The hour and the violent response suggest an attempt at vandalism, arson or theft; there's nothing new about that (though rising scrap metal prices play a part these days), but it is disturbing that, confronted by an unarmed man employed to prevent them achieving their nefarious ends, these teenagers resorted to such an extreme form of retaliation.

However grim tomorrow looks for you - my employers have laid on a staff training day complete with instruction in the use of fire extinguishers - take comfort in the thought that at least it's unlikely to lead to emergency abdominal surgery.

Sunday 1 January 2012

The mean streets of rural Oxfordshire

Here's a little something that seems to have slipped under the news radar: it seems that parking chaos (see previous post) was not the only thing going on in Bicester on Boxing Day.
A man was stabbed while shopping at Bicester Village.
Not as serious as the Oxford Street attack, admittedly...
The 22-year-old was stabbed in the buttock with what police believe was a knife.
... but enough to land him in the nearest hospital - probably quite a lengthy and uncomfortable ambulance journey, given the miles of stationary traffic in all directions and the site of the wound.

The attack took place at 3.50pm, in a short alleyway at the centre of the shopping village; the alleyway leads to the toilets and, with 30,000 shoppers visiting the retail park that day, there was almost certainly a substantial queue of potential witnesses.

Sure enough, the police have a clear description of those responsible:
Police believe the attackers were four or five black men in their late teens to early 20s wearing black clothing.
So we have a public stabbing - albeit a relatively minor one - involving a group of men on the busiest day Bicester Village has ever seen. Even allowing for the fatal attack in London the same day, one might have thought this merited more than a few paragraphs in a local paper.

It was presumably the Oxford Street events that led police to add this statement:
"We have no reason to believe at this stage that the incident is connected to the retail industry or involved any kind of dispute over shopping or goods".
I have to admit I'm slightly baffled here - after all, there aren't many other reasons for being at an out-of-town shopping village on Boxing Day afternoon, unless, of course, you are retailing a little something on your own account.

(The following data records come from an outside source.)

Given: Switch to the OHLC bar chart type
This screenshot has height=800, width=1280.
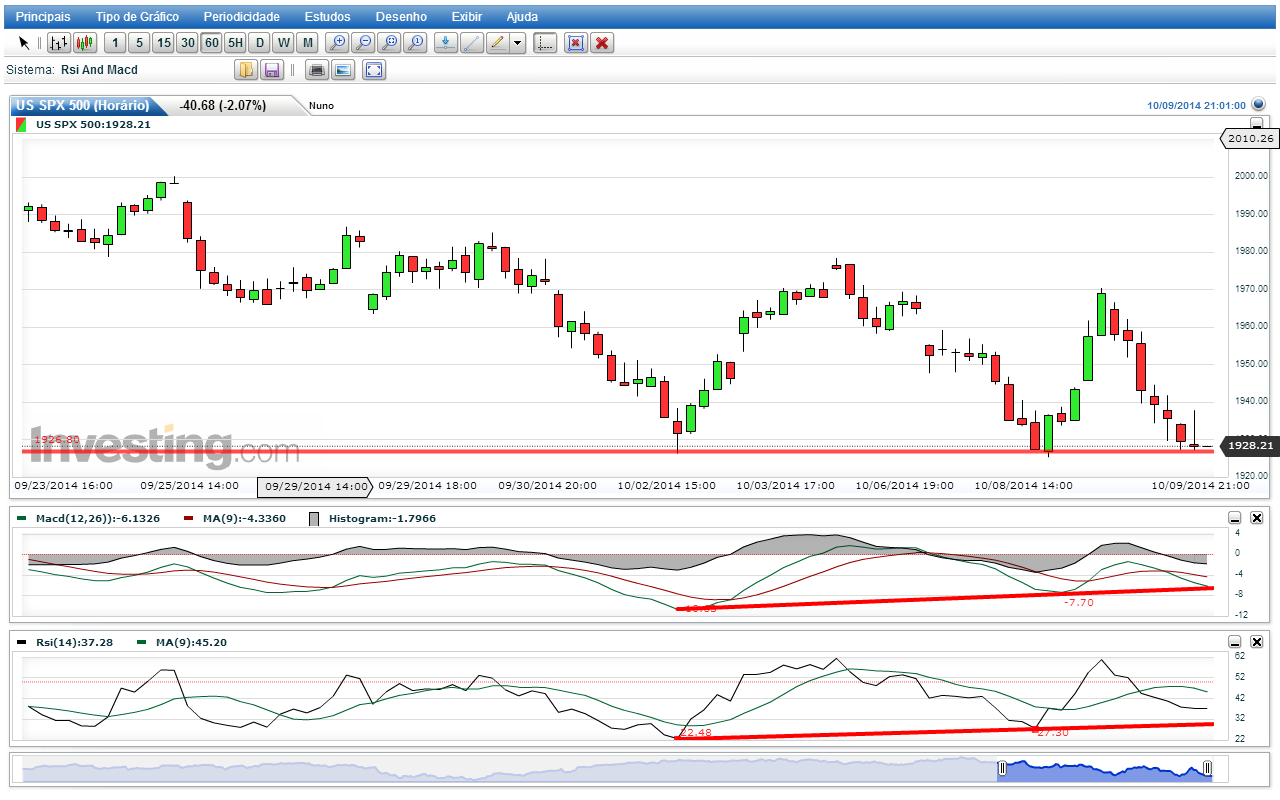Looking at the screenshot, I should point(59,43).
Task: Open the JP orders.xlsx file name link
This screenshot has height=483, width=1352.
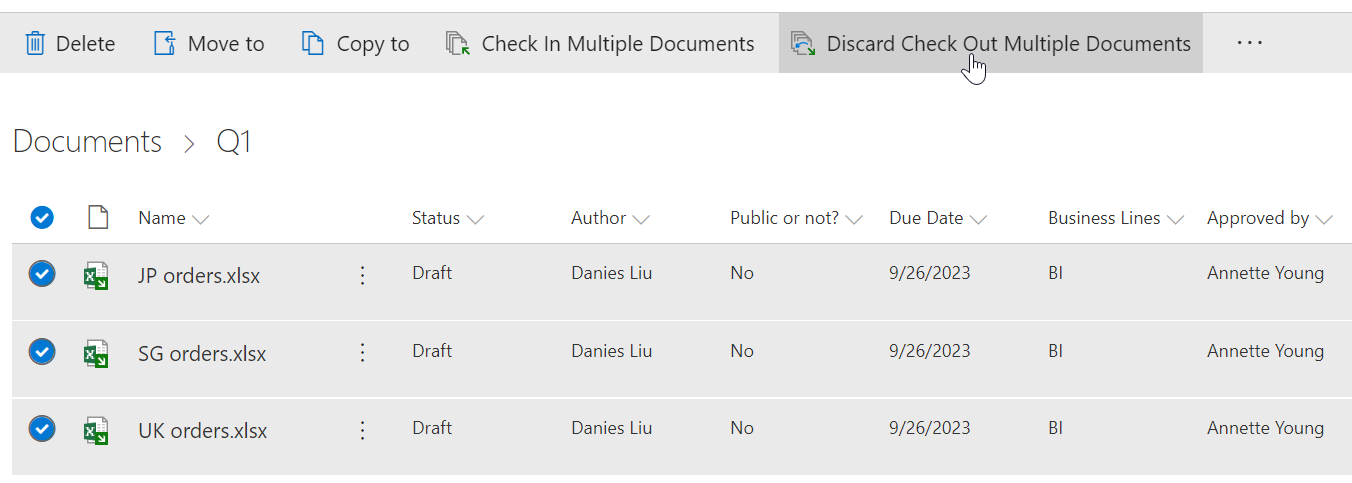Action: click(x=199, y=276)
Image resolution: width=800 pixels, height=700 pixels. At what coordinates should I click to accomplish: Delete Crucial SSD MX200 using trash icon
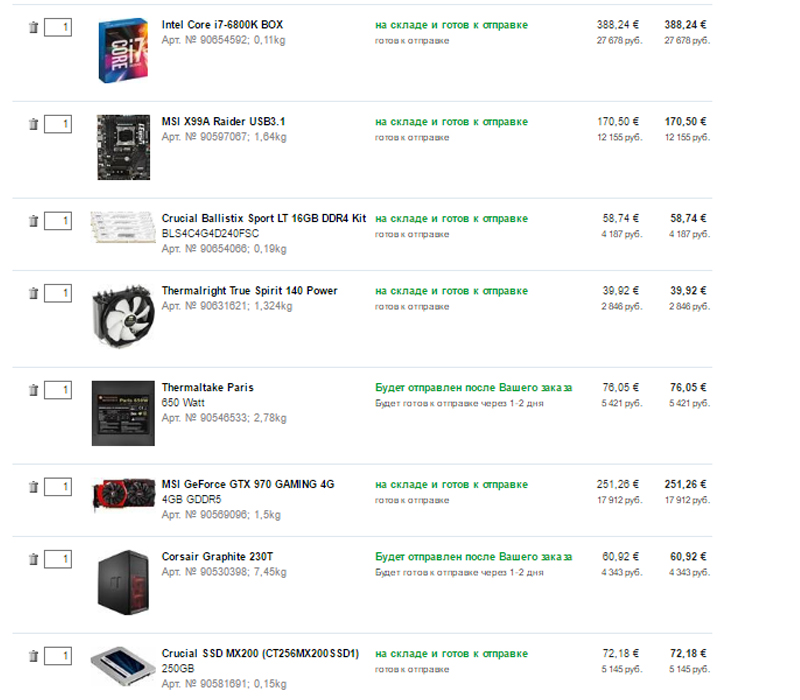[33, 656]
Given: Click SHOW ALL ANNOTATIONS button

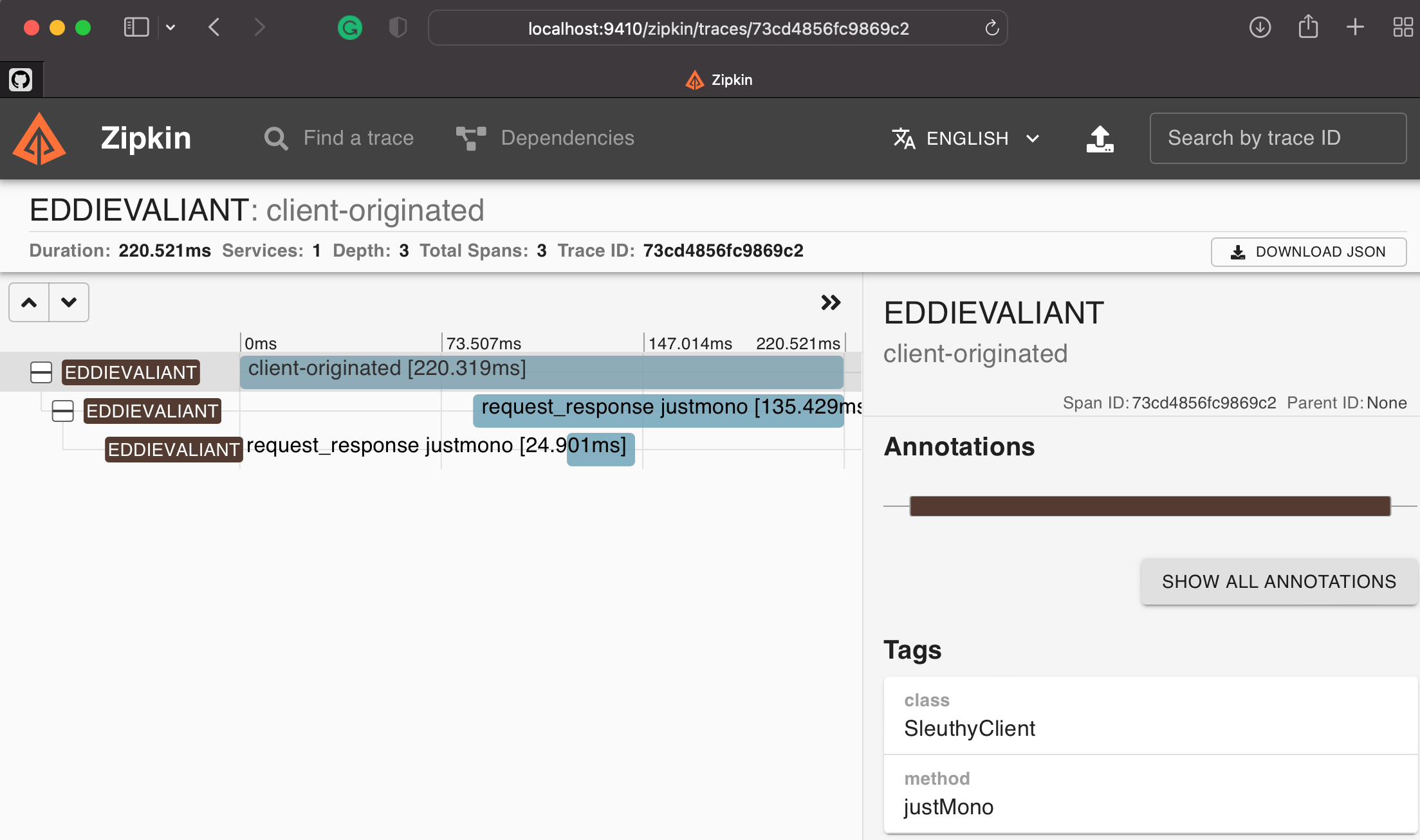Looking at the screenshot, I should click(x=1278, y=581).
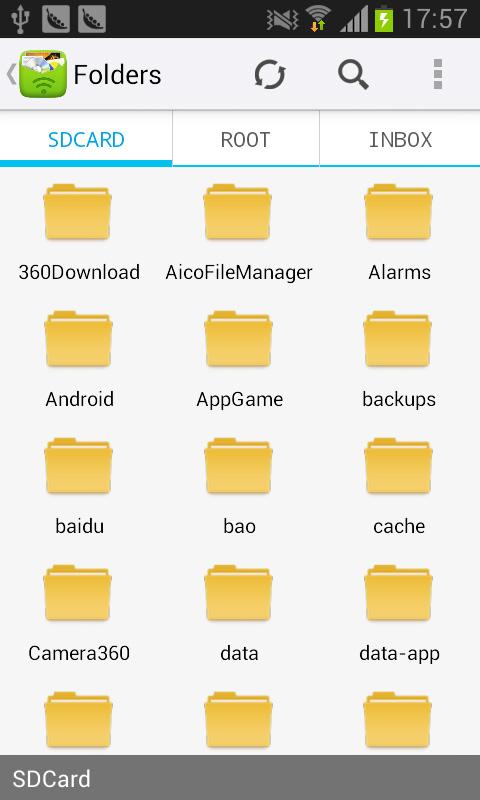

I suspect the low-key response to this incident is a fair indication that the stabbing was a little internal difficulty within the group and highly unlikely to affect outsiders and passers-by; one comment suggests it is a standard method of settling an issue of 'respect' - or, presumably, a lack of it.

Anecdotal evidence suggests that events like this are not uncommon on the street - or even in school playgrounds - in Britain's cities, and the phenomenon is rapidly spreading to smaller towns. One might, however, have thought that a sanitised pseudo-American shopping street, awash with bright lights and security cameras, would be free from this kind of thing.

That it is not is something we should find very worrying indeed.